Australia had taken the lead among states in examining nuclear abolition. In 1995, between Butler’s work on the indefinite extension of the NPT and the CTBT, he had heard from Canberra about an additional but complementary assignment. The Australian prime minister, Paul Keating, had encountered a journal article that had stirred him to action. “The article was about20 how ridiculous and threatening nuclear weapons are,” Butler told me. “Keating read it and said, ‘This is an appalling situation. We should find some way to get rid of nuclear weapons.’” After discussing the question with his foreign minister, Gareth Evans, Keating decided to empower a wide-ranging commission. Evans asked Butler to undertake the work, and from that fortuity the Canberra Commission on the Elimination of Nuclear Weapons was created in November 1995 with Butler as its chairman and a charter “to propose practical steps toward a nuclear weapon free world including the related problem of maintaining stability and security during the transitional period and after this goal is achieved.”21
Butler invited seventeen knowledgeable and experienced experts and former government officials to join the commission, including Lee Butler, the retired chief of the U.S. Strategic Air Command; Michael Carver, a British lord who had been chief of general staff and chief of defense staff as well as commander in chief of the Far East in the British Army; the Sri Lankan diplomat Jayantha Dhanapala; Rolf Ekéus; the Japanese nuclear engineer and former ambassador Ryukichi Imai; the former U.S. secretary of defense Robert McNamara; the Chinese ambassador for disarmament affairs Qian Jiadong; the former French prime minister Michel Rocard; Joseph Rotblat, the Manhattan Project physicist and Pugwash Conference president who won the 1995 Nobel Peace Prize; the Russian astrophysicist Roald Sagdeev, who had been Mikhail Gorbachev’s science adviser; and the only woman, Maj Britt Theorin, a former Swedish ambassador for disarmament and a member of the European parliament.

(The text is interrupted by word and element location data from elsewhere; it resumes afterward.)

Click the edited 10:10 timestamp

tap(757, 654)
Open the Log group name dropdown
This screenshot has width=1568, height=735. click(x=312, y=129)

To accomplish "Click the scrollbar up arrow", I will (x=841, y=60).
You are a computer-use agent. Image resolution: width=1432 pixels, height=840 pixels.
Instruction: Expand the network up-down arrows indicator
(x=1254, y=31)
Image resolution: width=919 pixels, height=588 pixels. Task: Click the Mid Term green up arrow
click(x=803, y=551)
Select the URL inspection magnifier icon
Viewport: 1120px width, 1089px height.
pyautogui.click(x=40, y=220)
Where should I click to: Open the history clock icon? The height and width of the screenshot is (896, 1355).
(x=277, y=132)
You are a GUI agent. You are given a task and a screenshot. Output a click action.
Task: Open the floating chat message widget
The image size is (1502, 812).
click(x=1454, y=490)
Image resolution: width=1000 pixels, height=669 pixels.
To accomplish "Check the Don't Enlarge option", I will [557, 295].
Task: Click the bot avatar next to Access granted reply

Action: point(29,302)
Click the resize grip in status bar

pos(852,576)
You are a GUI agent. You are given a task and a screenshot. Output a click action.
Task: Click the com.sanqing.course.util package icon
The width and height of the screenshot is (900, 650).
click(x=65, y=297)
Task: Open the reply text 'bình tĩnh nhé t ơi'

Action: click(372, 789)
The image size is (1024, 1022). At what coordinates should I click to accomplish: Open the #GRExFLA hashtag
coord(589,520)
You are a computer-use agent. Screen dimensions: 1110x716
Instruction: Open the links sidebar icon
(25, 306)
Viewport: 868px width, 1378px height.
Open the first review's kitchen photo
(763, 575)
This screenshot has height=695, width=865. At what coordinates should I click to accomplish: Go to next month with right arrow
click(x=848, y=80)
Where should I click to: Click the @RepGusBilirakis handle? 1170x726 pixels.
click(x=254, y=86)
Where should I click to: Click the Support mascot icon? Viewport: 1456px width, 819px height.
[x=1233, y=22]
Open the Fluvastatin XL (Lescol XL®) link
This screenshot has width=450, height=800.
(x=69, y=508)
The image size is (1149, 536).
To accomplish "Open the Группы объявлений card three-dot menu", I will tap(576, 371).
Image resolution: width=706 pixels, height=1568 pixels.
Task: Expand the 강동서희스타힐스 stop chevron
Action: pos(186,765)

They debated across three continents between November 1995 and August 1996, when their report was presented to the Australian prime minister and subsequently to the United Nations and the Conference on Disarmament. “They were an extremely interesting22 and colorful group,” Butler told me:
Maj Britt Theorin was a classic abolitionist, literally wearing beads and sandals; she would pull out her magic wand and ask why couldn’t we just declare nuclear weapons illegal and bring the world together? She was a handful. At the other end of the spectrum, Michel Rocard came on board by arranging to issue a statement of reservations—France might want to retain a few nuclear weapons,
you know. In the middle of the spectrum, Rolf Ekéus and Joe Rotblat, among others, were immensely helpful. Lord Carver, like most military men, took the view that nuclear weapons were useless and stupid and that we ought to get rid of them—anyone who has had the button in his hand will tell you that it’s a horror. Bob McNamara was terrific. There were times when he was rivetingly bright. He left his ego off the table; there was none of that “I was American secretary of defense” nonsense. All were agreed that the elimination of nuclear weapons was a sound purpose, but it wasn’t a group that found ready agreement.
In that, I suggested, they seemed to be representative of their countries and the agendas they brought to the table—a practice run, as it were, of what a negotiation to eliminate nuclear weapons might look like had they carried their governments’ portfolios in that regard. Butler agreed. They came to consensus in the end.
The Canberra Commission report opened with a statement of plain truths about nuclear weapons that decades of nuclearist sophistry have obscured:
The destructiveness of nuclear weapons is immense. Any use would be catastrophic.
Nuclear weapons pose an intolerable threat to all humanity and its habitat, yet tens of thousands remain in arsenals built up at an extraordinary time of deep antagonism. That time has passed, yet assertions of their utility continue.